Always Remember: With Gusto Comes Data Loss.

Mac Malware – OSX/CoinThief – How to Identify and Remove It

XProtectI noticed the other day that my XProtect file had been updated for the first time in quite a while. The reason this caught my eye is because prior to this update, the last one was back in October of 2013, and I hadn’t heard of any new threat. So I decided to do some digging. For those that don’t know what XProtect does, it is Apples very simple built-in Anti-Virus. It doesn’t have all the bells and whistles that you would expect from a normal AV solution, but what it does, it does pretty well. Essentially, Apple has given themselves a way to automatically help keep users protected from the most serious malware problems, without requiring them to purchase an AV.

As it turns out, there is a piece of malware floating around called OSX/CoinThief targeting Macs. As the name would imply, its goal is to steal Bitcoins from the victim. It accomplishes this by installing malicious browser plugins (for Firefox, Chrome, and Safari) that monitor user activity on the web and look for login credentials to popular Bitcoin wallet sites. This plugin disguises itself under the name “Pop-Up Blocker”. Once it successfully captures these credentials, it passes them off to a background process (com.google.softwareUpdateAgent) that it runs, in order to upload them to a command and control server.

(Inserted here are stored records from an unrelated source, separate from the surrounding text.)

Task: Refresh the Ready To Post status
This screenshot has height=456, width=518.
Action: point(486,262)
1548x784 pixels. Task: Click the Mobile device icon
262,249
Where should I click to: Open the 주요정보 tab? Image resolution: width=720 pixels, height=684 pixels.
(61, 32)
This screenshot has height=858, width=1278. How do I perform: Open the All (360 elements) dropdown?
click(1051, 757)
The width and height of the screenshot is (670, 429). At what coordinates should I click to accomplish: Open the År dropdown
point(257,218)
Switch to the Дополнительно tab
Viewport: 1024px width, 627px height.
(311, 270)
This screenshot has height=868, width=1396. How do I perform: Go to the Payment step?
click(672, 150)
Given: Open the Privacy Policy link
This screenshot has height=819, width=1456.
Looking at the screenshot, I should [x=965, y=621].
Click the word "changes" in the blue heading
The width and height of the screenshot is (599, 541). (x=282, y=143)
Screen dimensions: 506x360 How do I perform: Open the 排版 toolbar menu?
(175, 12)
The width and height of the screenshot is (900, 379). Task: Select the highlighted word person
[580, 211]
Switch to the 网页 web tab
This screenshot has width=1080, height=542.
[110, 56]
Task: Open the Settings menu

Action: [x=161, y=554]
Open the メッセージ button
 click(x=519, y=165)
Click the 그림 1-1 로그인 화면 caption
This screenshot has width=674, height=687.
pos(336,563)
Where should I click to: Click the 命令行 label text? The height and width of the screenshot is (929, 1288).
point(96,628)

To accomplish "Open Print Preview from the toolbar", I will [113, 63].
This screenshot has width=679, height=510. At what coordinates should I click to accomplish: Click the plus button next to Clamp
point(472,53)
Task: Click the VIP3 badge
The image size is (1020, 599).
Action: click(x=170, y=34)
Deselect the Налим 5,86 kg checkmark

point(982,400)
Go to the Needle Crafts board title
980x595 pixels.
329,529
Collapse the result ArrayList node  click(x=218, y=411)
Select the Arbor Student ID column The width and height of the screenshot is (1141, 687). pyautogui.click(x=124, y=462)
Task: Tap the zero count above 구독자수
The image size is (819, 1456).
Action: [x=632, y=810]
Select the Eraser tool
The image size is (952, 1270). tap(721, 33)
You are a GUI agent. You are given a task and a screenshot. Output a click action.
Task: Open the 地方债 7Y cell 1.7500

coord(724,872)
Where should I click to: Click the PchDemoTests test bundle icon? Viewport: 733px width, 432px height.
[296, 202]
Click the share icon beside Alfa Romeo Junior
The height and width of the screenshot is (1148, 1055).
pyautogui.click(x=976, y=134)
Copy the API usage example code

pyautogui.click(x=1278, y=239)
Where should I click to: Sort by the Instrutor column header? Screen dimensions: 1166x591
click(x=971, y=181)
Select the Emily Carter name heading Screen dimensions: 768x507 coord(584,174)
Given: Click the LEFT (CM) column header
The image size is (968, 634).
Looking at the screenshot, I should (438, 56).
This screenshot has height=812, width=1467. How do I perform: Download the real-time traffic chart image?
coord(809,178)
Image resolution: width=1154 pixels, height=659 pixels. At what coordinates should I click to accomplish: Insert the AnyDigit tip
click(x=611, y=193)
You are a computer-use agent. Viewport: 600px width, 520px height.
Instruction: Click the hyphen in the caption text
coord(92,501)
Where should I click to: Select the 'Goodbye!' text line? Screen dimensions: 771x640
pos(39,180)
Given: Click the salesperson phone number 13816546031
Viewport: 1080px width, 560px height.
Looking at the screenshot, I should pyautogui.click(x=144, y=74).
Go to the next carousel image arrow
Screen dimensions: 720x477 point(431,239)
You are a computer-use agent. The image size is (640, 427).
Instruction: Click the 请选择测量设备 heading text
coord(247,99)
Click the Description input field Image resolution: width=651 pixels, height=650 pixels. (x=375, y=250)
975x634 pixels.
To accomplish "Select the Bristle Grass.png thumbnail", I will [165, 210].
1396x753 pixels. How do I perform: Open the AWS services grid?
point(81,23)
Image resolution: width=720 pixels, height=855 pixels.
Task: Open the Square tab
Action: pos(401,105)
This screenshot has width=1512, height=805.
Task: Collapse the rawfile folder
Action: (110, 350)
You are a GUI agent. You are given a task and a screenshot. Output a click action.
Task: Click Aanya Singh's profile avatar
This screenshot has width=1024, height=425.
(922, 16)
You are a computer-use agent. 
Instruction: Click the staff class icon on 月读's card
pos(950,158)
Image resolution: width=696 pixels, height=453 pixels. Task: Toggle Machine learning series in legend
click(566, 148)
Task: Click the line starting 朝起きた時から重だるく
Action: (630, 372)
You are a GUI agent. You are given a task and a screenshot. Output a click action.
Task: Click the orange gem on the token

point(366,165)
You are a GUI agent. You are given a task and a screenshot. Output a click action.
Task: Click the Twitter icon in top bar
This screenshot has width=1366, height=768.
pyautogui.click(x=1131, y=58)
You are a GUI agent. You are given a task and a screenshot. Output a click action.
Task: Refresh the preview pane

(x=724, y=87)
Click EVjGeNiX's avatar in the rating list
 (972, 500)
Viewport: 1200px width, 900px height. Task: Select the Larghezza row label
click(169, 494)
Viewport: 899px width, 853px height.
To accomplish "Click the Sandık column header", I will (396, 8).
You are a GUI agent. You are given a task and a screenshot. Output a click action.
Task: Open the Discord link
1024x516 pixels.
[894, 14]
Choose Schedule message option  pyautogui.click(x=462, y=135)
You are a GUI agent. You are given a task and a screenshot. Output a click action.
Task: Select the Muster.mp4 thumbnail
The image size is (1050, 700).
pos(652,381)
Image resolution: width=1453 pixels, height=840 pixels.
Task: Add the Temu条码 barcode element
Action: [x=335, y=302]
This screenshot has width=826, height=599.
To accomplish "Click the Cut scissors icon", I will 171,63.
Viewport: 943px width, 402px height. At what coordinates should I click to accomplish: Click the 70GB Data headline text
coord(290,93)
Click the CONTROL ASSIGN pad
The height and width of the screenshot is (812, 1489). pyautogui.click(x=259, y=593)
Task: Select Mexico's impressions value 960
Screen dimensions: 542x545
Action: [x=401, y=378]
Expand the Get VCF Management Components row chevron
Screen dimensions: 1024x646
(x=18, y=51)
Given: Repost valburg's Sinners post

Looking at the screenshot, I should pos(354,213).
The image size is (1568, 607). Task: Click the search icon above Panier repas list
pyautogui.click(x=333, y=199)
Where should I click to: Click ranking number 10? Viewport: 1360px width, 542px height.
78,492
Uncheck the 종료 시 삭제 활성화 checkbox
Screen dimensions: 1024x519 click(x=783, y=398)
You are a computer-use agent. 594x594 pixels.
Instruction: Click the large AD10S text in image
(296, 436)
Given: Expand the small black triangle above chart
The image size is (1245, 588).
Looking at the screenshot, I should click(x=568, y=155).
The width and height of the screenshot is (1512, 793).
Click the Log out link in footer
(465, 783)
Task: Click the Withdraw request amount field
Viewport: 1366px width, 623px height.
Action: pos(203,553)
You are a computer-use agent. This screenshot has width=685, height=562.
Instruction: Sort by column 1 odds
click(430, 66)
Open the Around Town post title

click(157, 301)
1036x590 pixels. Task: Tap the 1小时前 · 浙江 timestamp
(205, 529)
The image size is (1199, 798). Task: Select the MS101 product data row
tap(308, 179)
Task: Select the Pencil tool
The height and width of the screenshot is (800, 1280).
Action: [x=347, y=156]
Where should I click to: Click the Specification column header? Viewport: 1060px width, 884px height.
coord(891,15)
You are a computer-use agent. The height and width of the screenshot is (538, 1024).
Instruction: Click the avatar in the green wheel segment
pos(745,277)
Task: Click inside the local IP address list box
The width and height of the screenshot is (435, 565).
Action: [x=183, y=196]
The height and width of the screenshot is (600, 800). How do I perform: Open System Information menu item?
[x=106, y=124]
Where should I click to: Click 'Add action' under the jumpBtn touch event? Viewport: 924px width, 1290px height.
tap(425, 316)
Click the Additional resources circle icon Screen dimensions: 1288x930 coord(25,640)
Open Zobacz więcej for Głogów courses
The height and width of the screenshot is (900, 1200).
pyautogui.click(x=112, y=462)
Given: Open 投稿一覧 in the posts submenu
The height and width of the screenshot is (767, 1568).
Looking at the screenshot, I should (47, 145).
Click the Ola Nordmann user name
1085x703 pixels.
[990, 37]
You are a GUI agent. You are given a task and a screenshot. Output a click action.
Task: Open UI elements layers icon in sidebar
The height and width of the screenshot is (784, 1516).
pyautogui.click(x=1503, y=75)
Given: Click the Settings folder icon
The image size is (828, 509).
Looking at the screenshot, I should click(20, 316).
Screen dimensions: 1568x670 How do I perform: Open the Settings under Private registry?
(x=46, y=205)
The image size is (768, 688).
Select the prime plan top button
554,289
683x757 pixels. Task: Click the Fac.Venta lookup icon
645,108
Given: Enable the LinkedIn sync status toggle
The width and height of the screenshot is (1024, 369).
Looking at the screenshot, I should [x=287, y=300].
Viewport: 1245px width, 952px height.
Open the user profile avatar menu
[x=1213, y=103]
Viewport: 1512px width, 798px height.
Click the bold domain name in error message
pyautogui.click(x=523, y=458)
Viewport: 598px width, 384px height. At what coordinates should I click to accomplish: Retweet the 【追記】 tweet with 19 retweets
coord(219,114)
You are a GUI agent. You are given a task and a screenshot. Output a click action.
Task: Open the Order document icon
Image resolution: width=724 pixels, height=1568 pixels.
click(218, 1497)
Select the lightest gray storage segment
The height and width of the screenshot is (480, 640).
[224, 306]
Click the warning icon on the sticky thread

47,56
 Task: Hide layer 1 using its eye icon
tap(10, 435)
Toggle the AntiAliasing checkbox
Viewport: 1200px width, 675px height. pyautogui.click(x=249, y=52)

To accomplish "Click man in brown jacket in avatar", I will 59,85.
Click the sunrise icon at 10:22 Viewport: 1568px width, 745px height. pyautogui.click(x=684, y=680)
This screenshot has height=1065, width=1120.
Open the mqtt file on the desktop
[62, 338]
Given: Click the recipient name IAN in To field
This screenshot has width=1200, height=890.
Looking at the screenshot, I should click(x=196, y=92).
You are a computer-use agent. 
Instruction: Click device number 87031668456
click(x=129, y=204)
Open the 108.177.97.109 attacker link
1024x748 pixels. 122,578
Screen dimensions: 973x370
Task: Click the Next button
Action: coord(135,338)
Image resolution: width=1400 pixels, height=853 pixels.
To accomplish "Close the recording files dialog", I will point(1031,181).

OSX/CoinThief was originally spread through compromised downloads on CNET’s download.com, as well as MacUpdate.com. The malware was disguised as legitimate Bitcoin tickers (BitVanity, StealthBit, Bitcoin Ticker TTM, or Litecoin Ticker), ensuring that a larger portion of the downloaders would actually have Bitcoins to steal.

AngryBirdsRecently though, a new vector for OSX/CoinThief has been seen making its rounds on torrent sites. It has been found hidden in popular cracked programs, including BBEdit, Angry Birds, Delicious Library, and Pixelmator. It functions exactly the same as the original malware, it just seems to be an attempt to spread the malware to a larger audience. According to ESET’s Live Grid, most of the infections to date are in the US.

The update to XProtect came only two days after the malware was initially discovered, indicating that Apple certainly still has their ear to the ground after the Flashback hoopla. However, as I mentioned earlier, XProtect is only a very simple solution. It seems to be sufficient thus far, but for anyone with real security concerns, I would still recommend investing in a true Anti-Virus. My personal preference at the moment is ESET’s Cyber Security (Pro). It consistently gets top marks in every independent AV review, has a very small system footprint, and very little impact on system operation.

If you would like to manually check for OSX/CoinThief there are two ways you can do so:

  1. Open your web browser (I guess since you are reading this you already have it open) and check your plugins/extensions for one called “Pop-Up Blocker”.
  2. Open Activity Monitor and search for a process called “com.google.softwareUpdateAgent”

To manually remove OSX/CoinThief you will have to do a little work in Terminal. If you are comfortable with this, please proceed – if not, go download a free trial of ESET.

  1. Remove the infected program (BitVanity, StealthBit, Bitcoin Ticker TTM, or Litecoin Ticker, BBEdit, Angry Birds, Pixelmator, or Delicious Library – to date)
  2. Open Terminal and run the following commands:
  3. launchctl unload ~/Library/LaunchAgents/com.google.softwareUpdateAgent.plist
    rm ~/Library/Application Support/.com.google.softwareUpdateAgent
    rm ~/Library/LaunchAgents/com.google.softwareUpdateAgent.plist

  4. Open your web browsers and delete the extension/plugin “Pop-Up Blocker”
  5. Don’t forget to change your passwords to any Bitcoin wallets you have!